*** DATASET CONTENT ***
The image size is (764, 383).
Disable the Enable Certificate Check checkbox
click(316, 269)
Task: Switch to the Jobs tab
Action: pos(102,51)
*** End of DATASET CONTENT ***
EXERCISE PROMPT: Go through the data above and copy all of it exactly.

WRITTEN REPLY:
The image size is (764, 383).
Disable the Enable Certificate Check checkbox
click(316, 269)
Task: Switch to the Jobs tab
Action: pos(102,51)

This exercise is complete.